Provided text:
Differential pricing for drugs to help people or corporations

by Chakravarthi Raghavan

Geneva, 6 Apr 2001 -- Differential pricing, segmentation of  markets, and measures to restrict or prevent, through import or export bans, ‘leakage’ of products in ordinary trade from low-priced to high-priced segmented markets are some of the ideas that the World Trade Organization secretariat has flagged for next week’s workshop in Norway on differential pricing and financing of essential drugs, jointly convened by the secretariats of the WTO and the World Health Organization.

Such a differential pricing would need changes to the TRIPS, including the obligation to prevent parallel imports and a weakening of the compulsory licensing right, two changes pushed in the Uruguay Round by the corporations and the US and EC governments, but which did not succeed, trade observers noted.

The differential pricing for medicines - a lower price in the poorer countries and a higher price in the richer nations - being promoted by the WHO and the WTO, and the European Commission’s ideas of a global “tiered pricing” system, are all responses to the mounting public outcry, led by international non-governmental advocacy groups (Medicines Sans Frontier, Oxfam, and even earlier, specific to the AIDS drugs by the AIDS lobby) against the WTO and its TRIPS Agreement over the exorbitant profits of the transnational pharmaceutical industry.

While the high costs of medicines has captured publica attention and struck a chord everywhere, the basic problem is the TRIPS and the international/global statutory monopolies and the abuses it creates.

Reading between the lines of the proposals and ideas of the WTO secretariat  note, the EC proposals, and others from the industry, the suspicion emerges of a hidden agenda of sorts - of change in the TRIPS rules that would prevent parallel imports from one market to another or of compulsory licensing provisions that governments of countries can invoke.

Input data:

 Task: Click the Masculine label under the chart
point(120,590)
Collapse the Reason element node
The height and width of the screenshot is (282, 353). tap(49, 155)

What the task requires: According to the article on differential drug pricing, why are the WHO, the WTO and the European Commission promoting differential or "tiered" pricing for medicines? Answer in one to three sentences.

Exercise result: These proposals respond to a growing public outcry against the WTO and its TRIPS Agreement over the exorbitant profits of the transnational pharmaceutical industry. International non-governmental advocacy groups such as Medicines Sans Frontier and Oxfam lead that outcry, and the AIDS lobby raised it even earlier over AIDS drugs.